Besluit van 3 april 2003, houdende wijziging van het Transactiebesluit milieudelicten

Wij Beatrix, bij de gratie Gods, Koningin der Nederlanden, Prinses van Oranje-Nassau, enz. enz. enz.

Op de voordracht van Onze Minister van Justitie van 11 februari 2003, directie Wetgeving, nr. 5210253/03/6, gedaan na overleg met Onze Ministers van Volkshuisvesting, Ruimtelijke Ordening en Milieubeheer, en van Landbouw, Natuurbeheer en Visserij, alsmede de Staatssecretarissen van Verkeer en Waterstaat en van Financiën;

Gelet op artikel 37, eerste lid, van de Wet op de economische delicten;

De Raad van State gehoord (advies van 13 maart 2003, nr. W03.03.0067/I);

Gezien het nader rapport van Onze Minister van Justitie van 27 maart 2003, directie Wetgeving, nr. 5217653/03/6;

Hebben goedgevonden en verstaan:

ARTIKEL I

Het Transactiebesluit milieudelicten1 wordt als volgt gewijzigd:

A

In artikel 12, eerste en tweede lid, wordt «30 april 2003» telkens vervangen door: 31 december 2003.

B

In artikel 13 wordt «1 mei 2003» vervangen door: 1 januari 2004.

ARTIKEL II

Dit besluit treedt in werking met ingang van 1 mei 2003.

Lasten en bevelen dat dit besluit met de daarbij behorende nota van toelichting in het Staatsblad zal worden geplaatst.

histnoot

's-Gravenhage, 3 april 2003

Beatrix

De Minister van Justitie,

J. P. H. Donner

Uitgegeven de vijftiende april 2003

De Minister van Justitie,

J. P. H. Donner

NOTA VAN TOELICHTING

Dit besluit beoogt de werkingsduur van het Transactiebesluit milieudelicten te verlengen. Het Transactiebesluit milieudelicten heeft tot doel om – bij wijze van experiment – voor eenvoudige en veel voorkomende overtredingen en misdrijven op het terrein van het milieu, een strafrechtelijke transactiebevoegdheid in handen te leggen van het bestuur. Hiermee beschikt het bestuur over een extra instrument om milieuwetgeving te handhaven. Omdat het hier gaat om een experiment, heeft het Transactiebesluit milieudelicten een tijdelijk karakter. Het besluit vervalt met ingang van 1 mei 2003. De werking van het besluit in de praktijk is door onafhankelijke onderzoekers in 2002 geëvalueerd. Uit deze evaluatie blijkt dat het experiment ten dele aan de verwachtingen heeft voldaan. In de ogen van de onderzoekers zijn voldoende positieve gevolgen waar te nemen om door te gaan met het experiment. Zij bevelen aan het experiment voort te zetten onder wijziging van enkele randvoorwaarden, onder andere in het Transactiebesluit milieudelicten.

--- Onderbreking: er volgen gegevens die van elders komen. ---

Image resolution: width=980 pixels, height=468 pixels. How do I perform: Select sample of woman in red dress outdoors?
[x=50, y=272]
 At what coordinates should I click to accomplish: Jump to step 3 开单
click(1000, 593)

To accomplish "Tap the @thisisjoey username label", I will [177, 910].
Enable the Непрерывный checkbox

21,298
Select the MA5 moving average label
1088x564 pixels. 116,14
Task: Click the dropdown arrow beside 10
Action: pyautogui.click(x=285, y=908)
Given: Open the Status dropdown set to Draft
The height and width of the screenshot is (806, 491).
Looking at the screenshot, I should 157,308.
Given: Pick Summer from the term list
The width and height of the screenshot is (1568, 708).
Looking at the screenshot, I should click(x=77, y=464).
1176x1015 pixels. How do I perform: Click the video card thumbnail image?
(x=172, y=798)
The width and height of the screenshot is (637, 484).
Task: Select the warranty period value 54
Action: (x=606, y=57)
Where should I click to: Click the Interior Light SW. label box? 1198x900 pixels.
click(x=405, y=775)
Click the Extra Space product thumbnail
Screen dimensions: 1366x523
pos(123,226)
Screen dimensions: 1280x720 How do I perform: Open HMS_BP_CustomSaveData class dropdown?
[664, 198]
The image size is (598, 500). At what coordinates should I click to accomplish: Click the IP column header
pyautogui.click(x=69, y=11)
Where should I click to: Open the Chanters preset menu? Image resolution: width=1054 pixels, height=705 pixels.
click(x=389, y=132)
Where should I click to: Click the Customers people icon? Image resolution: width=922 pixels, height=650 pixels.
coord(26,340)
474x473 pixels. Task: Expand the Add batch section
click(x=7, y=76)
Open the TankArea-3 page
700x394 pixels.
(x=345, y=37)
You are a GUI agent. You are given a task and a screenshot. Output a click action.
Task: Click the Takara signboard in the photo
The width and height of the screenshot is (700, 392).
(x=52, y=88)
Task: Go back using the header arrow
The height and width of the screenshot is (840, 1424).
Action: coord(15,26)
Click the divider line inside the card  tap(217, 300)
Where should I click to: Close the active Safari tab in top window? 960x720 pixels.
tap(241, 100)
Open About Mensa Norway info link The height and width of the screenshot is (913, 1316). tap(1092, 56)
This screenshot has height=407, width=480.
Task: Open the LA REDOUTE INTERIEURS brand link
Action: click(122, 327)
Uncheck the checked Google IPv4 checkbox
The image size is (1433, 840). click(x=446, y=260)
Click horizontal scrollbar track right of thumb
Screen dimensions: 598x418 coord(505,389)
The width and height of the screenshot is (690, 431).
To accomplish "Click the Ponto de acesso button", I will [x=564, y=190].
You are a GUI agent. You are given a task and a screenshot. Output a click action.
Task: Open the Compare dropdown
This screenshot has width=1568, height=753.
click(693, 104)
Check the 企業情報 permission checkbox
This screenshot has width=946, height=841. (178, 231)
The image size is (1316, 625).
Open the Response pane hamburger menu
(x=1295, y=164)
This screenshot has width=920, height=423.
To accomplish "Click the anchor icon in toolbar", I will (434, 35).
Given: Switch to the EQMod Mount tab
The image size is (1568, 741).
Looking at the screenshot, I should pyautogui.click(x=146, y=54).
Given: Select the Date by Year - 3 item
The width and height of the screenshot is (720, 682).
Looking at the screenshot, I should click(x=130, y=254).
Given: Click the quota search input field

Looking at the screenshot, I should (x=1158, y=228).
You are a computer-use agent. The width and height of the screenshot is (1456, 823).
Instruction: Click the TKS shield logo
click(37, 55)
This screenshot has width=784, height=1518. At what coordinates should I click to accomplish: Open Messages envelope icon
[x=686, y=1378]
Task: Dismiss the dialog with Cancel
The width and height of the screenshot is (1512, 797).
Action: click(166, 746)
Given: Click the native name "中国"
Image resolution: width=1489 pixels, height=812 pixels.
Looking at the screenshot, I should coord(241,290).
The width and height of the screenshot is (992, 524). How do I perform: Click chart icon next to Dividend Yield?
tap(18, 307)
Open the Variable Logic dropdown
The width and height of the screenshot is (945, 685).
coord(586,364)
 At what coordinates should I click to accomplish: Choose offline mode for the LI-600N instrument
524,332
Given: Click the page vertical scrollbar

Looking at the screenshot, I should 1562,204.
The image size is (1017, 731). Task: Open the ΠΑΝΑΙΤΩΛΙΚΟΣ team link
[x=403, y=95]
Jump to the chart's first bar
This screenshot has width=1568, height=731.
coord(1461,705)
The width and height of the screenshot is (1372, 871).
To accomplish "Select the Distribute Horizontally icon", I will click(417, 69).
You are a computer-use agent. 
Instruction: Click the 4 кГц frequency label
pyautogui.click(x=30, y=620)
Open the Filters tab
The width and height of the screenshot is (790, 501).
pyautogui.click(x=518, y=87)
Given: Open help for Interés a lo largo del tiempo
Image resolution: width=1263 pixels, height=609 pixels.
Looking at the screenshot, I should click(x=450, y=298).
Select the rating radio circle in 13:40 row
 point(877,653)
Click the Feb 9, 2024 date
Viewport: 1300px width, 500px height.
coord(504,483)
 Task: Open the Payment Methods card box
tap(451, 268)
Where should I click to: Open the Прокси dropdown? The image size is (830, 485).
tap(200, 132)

De regering bereidt thans een standpunt voor over de evaluatie van het Transactiebesluit milieudelicten. De tijd ontbreekt echter om vóór de datum waarop het Transactiebesluit milieudelicten vervalt (1 mei 2003), duidelijkheid te hebben over de aard van de wijzigingen die nodig zijn om het experiment succesvol voort te zetten en dit in regelgeving te hebben neergelegd. Ik acht het onwenselijk dat de bestuursorganen die hebben meegedaan aan dit experiment, na 1 mei 2003 niet langer gebruik zouden kunnen maken van de door het Transactiebesluit milieudelicten gebonden mogelijkheid van transactie, terwijl het experiment naar verwachting in aangepaste vorm zal worden voortgezet. Er is daarom voor gekozen om het experiment in zijn huidige vorm te verlengen tot aan 1 januari 2004. Dit geeft de regering de tijd om voor die datum de regelgeving gereed te maken die nodig is voor voortzetting van het experiment in aangepaste vorm.

Het onderhavige besluit verlengt de werkingsduur van het Transactiebesluit milieudelicten tot 1 januari 2004.

De Minister van Justitie a.i.,

H. P. A. Nawijn


XNoot
1

Stb. 2000, 320, laatstelijk gewijzigd bij besluit van 9 april 2002, Stb. 189.

XHistnoot

Het advies van de Raad van State wordt niet openbaar gemaakt op grond van artikel 25a, vijfde lid j° vierde lid onder b, van de Wet op de Raad van State, omdat het zonder meer instemmend luidt.